Ia tak ingin mengganggu tidur nyenyak putrinya dan memutuskan untuk kembali keluar dari kamar anaknya. Ia kembali berdiri dan mengecup kening Rena, lalu berjalan keluar kamar Rena dengan perlahan.
Saat mendengar pintu kamarnya yang tertutup, gadis itu membuka matanya perlahan. Ia lega karena bundanya tidak memegang tangannya yang sebelah kiri.

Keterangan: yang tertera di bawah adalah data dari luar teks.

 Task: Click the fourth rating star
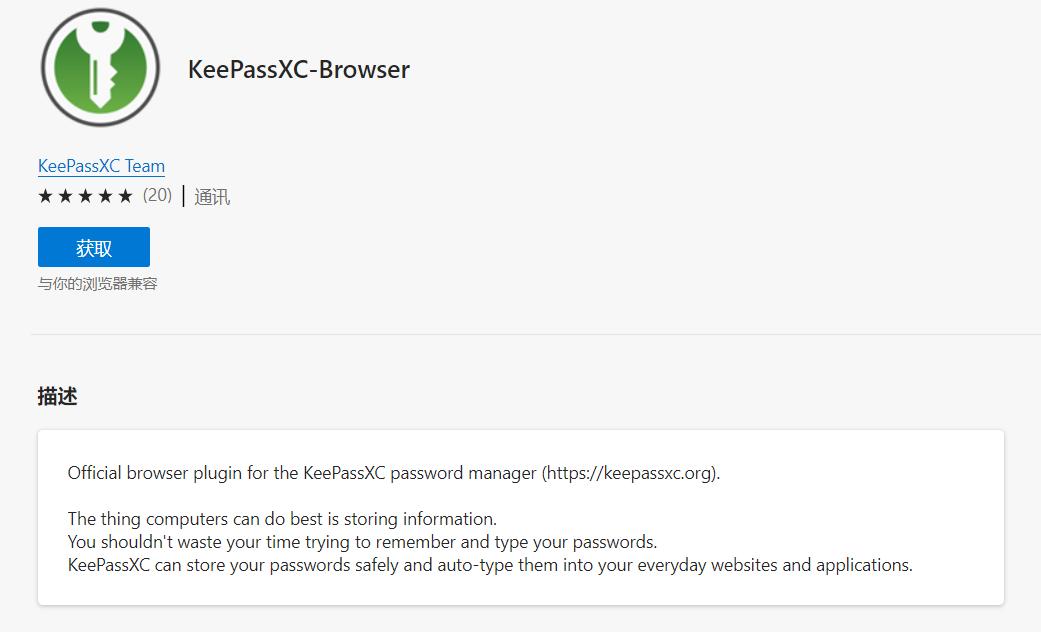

Ia mengubah posisinya menjadi duduk dan bangkit dari duduknya.
Ia membuka tirainya dengan perlahan dan membuka jendelanya kamarnya. ia berjalan keluar jendela, lalu berdiri di balkon kamarnya.
Gadis itu menghirup udara malam yang terasa sangat dingin, luka di tangannya pun sedikit terasa nyeri karena angin yang berembus.
"Udah enakan badannya?" tanyanya yang mengejutkan Rena. Mata cewek itu langsung tertuju pada balkon Rean. Ia melihat cowok itu yang berjalan keluar dari jendelanya menuju balkon dengan bibir yang membentuk senyuman.
"Lo belum tidur?"
"Jangan mengalihkan pembicaraan, Rena."
"Gue tanya, Rean."
"Pertanyaan lo enggak perlu gue jawab, juga lo bakal ngerti."
"Hah?"
"Hm?"
Rena menghela napas. "Oke, lupakan."
"Kenapa nggak mau keluar dari tadi sih, hm? Ponsel lo kenapa mati? Lo nggak berbuat yang aneh-aneh kan?" ucap Rean dengan rentetan pertanyaan yang sangat mengganggu pikirannya.
"Aneh-aneh gimana maksud lo?"
"Ya, misal—" Ucapannya terhenti saat Rena langsung menyembunyikan tangan kirinya di belakang.
"Gue mau liat tangan kiri lo," ujar Rean yang langsung peka itu.